> _Problem to solve_: Only the pictures are dropped. Restate each line below word for word.

*** Data extracts Section Begins ***

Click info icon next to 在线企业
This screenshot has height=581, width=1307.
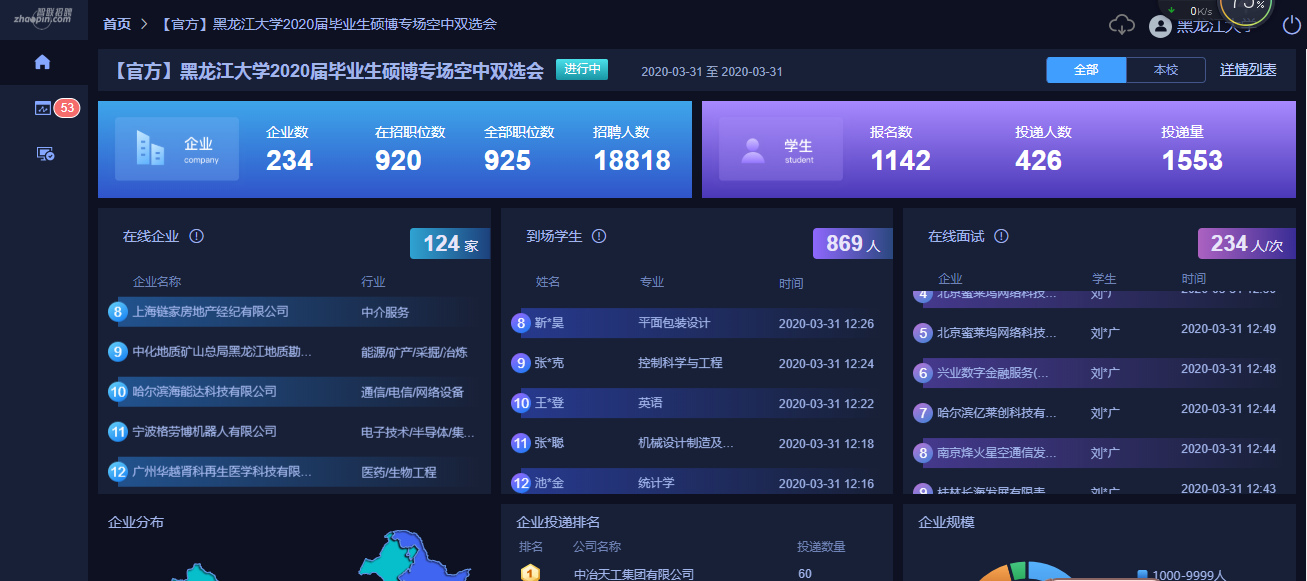197,237
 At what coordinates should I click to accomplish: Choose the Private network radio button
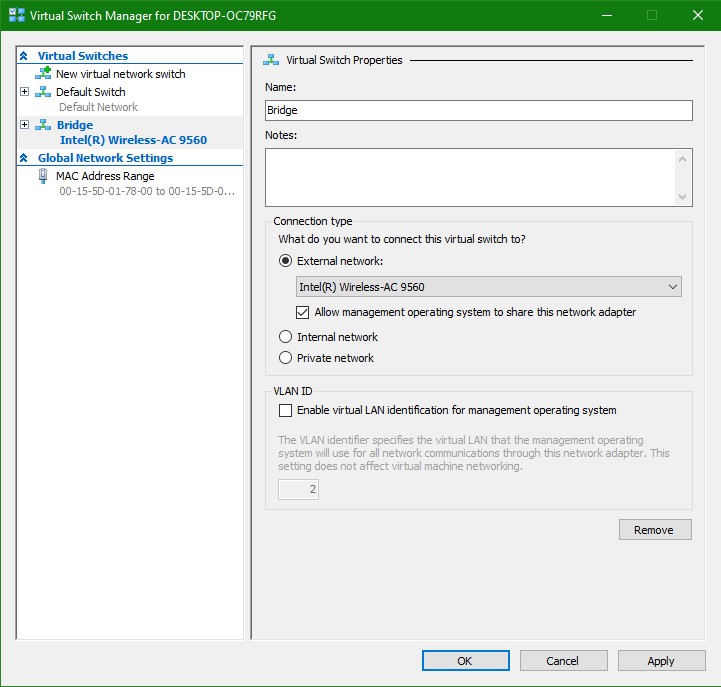click(286, 358)
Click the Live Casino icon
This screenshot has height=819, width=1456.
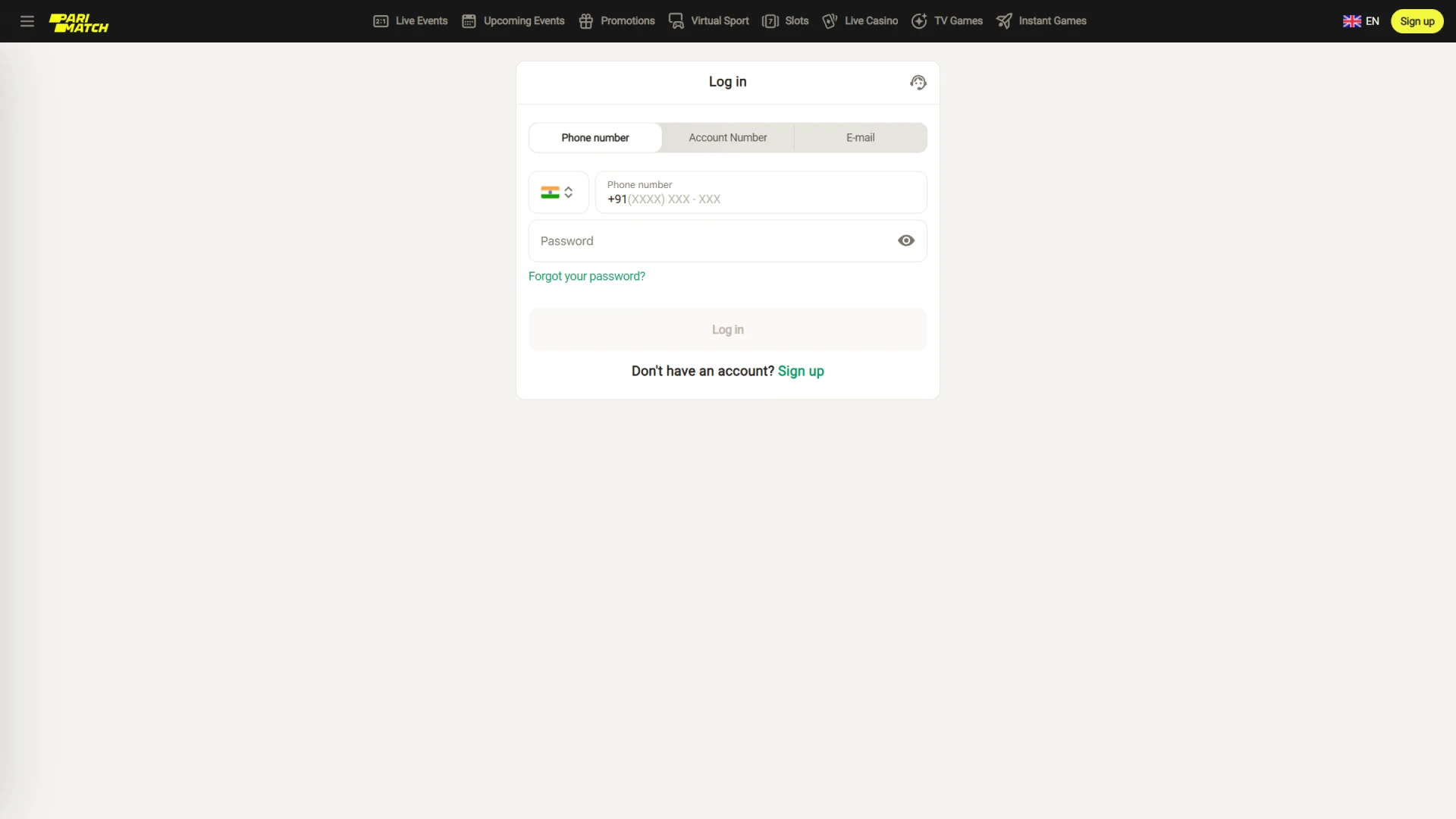point(829,21)
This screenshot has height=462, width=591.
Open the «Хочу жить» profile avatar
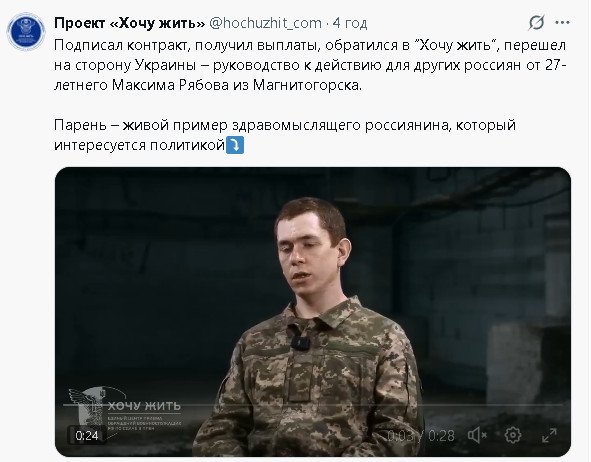coord(26,31)
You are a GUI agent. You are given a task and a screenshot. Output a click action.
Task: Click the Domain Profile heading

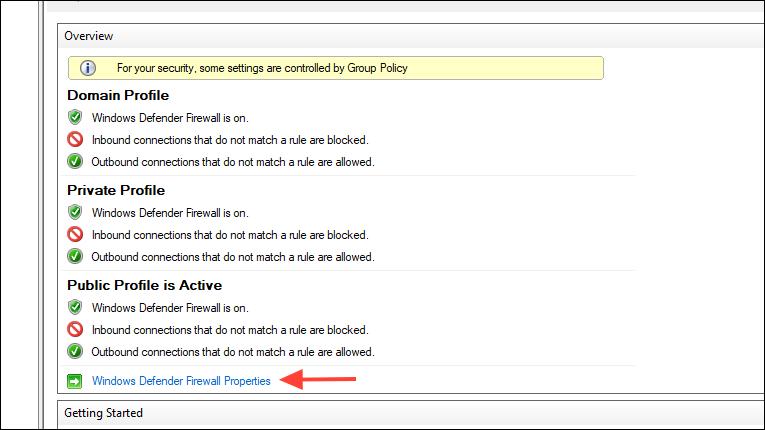(118, 95)
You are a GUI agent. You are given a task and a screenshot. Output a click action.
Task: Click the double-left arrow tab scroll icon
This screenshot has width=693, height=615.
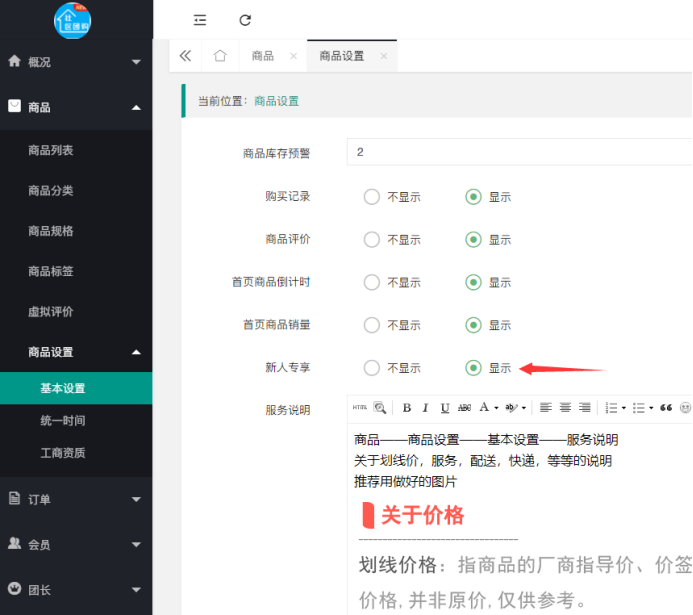[x=185, y=56]
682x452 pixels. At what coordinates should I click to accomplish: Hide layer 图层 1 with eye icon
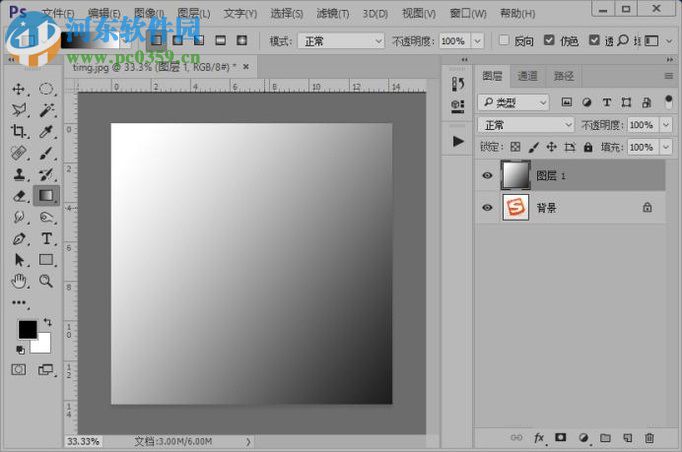(487, 175)
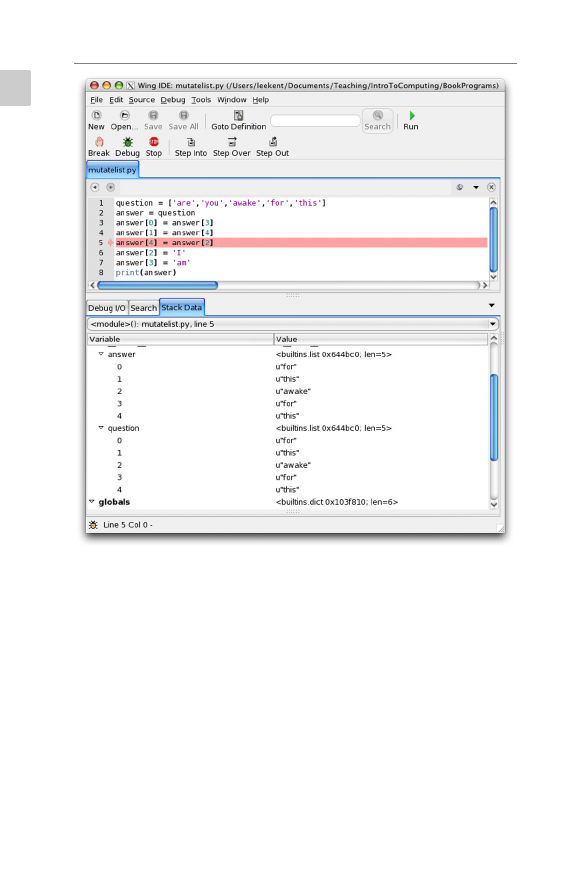Viewport: 586px width, 888px height.
Task: Open the Search tab in bottom panel
Action: 143,308
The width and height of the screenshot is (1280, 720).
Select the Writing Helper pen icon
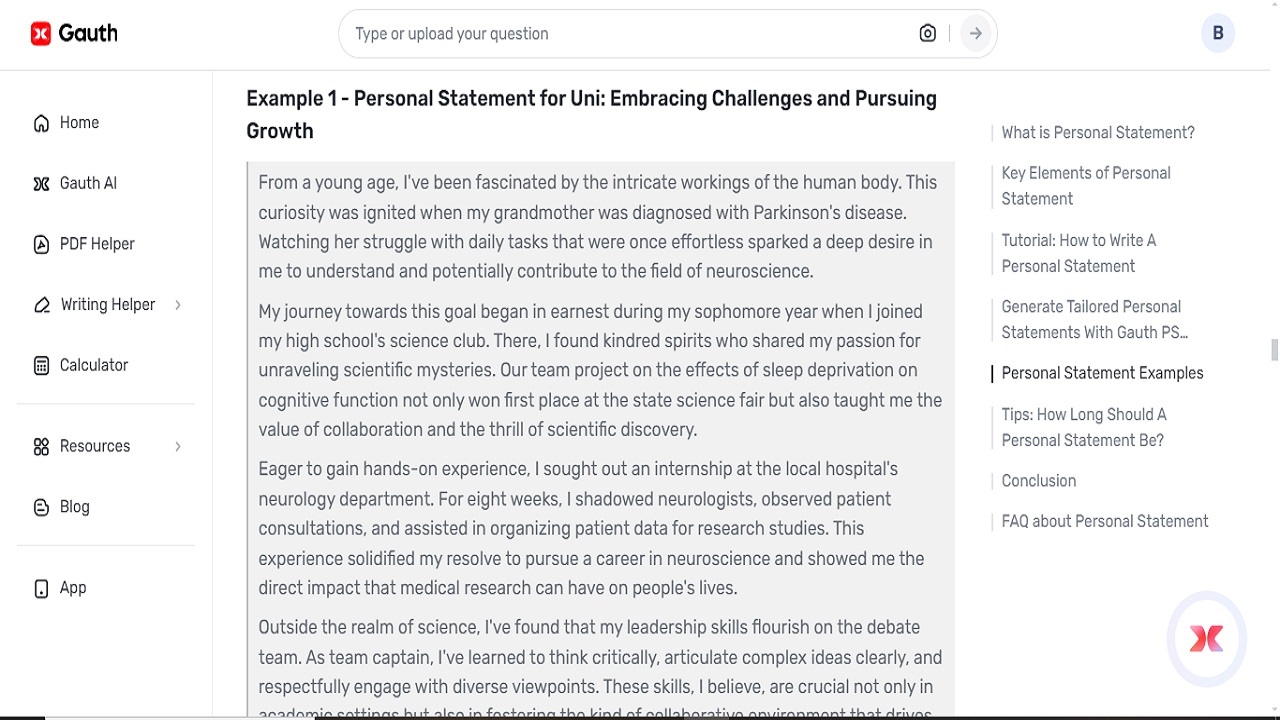pyautogui.click(x=40, y=304)
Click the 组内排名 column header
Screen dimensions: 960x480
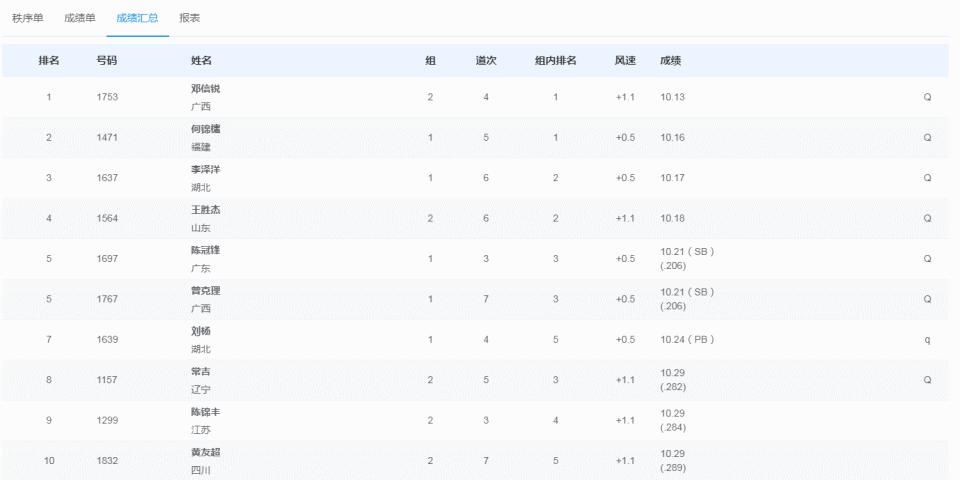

*** Data extracts Section Ends ***

> _Result for this exercise_:
Click info icon next to 在线企业
This screenshot has height=581, width=1307.
197,237
 At what coordinates should I click to accomplish: Choose the Private network radio button
click(286, 358)
Click the Live Casino icon
This screenshot has height=819, width=1456.
point(829,21)
This screenshot has height=462, width=591.
Open the «Хочу жить» profile avatar
coord(26,31)
You are a GUI agent. You are given a task and a screenshot. Output a click action.
Task: Click the Domain Profile heading

(118, 95)
You are a GUI agent. You are given a task and a screenshot. Output a click action.
Task: Click the double-left arrow tab scroll icon
This screenshot has width=693, height=615.
[x=185, y=56]
682x452 pixels. At what coordinates should I click to accomplish: Hide layer 图层 1 with eye icon
(487, 175)
Viewport: 586px width, 888px height.
Task: Open the Search tab in bottom panel
Action: 143,308
The width and height of the screenshot is (1280, 720).
Select the Writing Helper pen icon
pyautogui.click(x=40, y=304)
Click the 组内排名 column header
Screen dimensions: 960x480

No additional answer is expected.